As I stood there holding it, I suddenly realized how disconnected from the earth I had become. I had planted the tree this scrap of bark came from! Planted it with my own hands: dug the hole, fertilized it, watered it, babied it for its first difficult year. And now I had forgotten it, had not recognized it when it came back to me as a free treasure. That birch tree stood before me, grown tall in four years, naked in the late winter wind, waiting for spring.
In his book Everyday Tao, Deng Ming-Dao writes eloquently of the tree: "A tree uses what comes its way to nurture itself. By sinking its roots deeply into the earth, by accepting the rain that flows toward it, by reaching deeply into the earth, by reaching out to the sun, the tree perfects its character and becomes great." Then he writes this:
Absorb, absorb, absorb. That is the secret of the tree. When human beings egotistically divide themselves from nature, that is a great mistake. When we divide ourselves from Tao, we are committing the greatest crime, and like all criminals, it is we who suffer the most. No, accept what life sends you. Accept how Tao flows through you, just as the tree absorbs and grows, and you will never be without Tao.

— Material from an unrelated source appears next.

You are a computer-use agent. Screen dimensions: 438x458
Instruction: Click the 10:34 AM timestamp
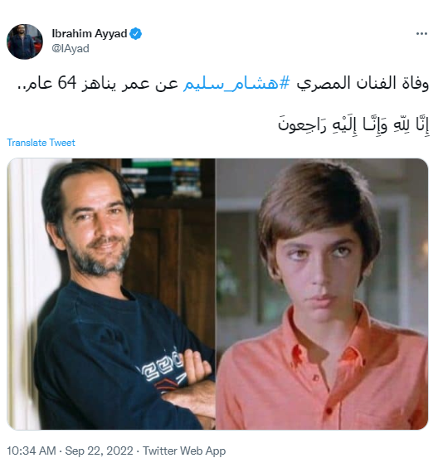32,451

Absorb, absorb, absorb. What better description is there of learning to play the mandolin? I think of all I have absorbed over the years, all I absorb every day, all that I want to go on absorbing. I want to perfect my character. I want to become great. (When we hear a virtuoso play, we say he or she is "great." How did the virtuoso become great? By absorbing, absorbing, absorbing.)
Every day, I hold my mandolin and absorb. Every day, I am holding a tree. Every day, I am connected to the earth, connected by my mandolin. When I hold my mandolin, I hold the Tao. And those scraps of newspaper, where did they come from? From a tree, no less than my beautiful piece of bark did. The next time I have to stoop to pick them up, I will remember not to be so angry. No less than my scrap of bark, no less than my mandolin, they connect me to the earth.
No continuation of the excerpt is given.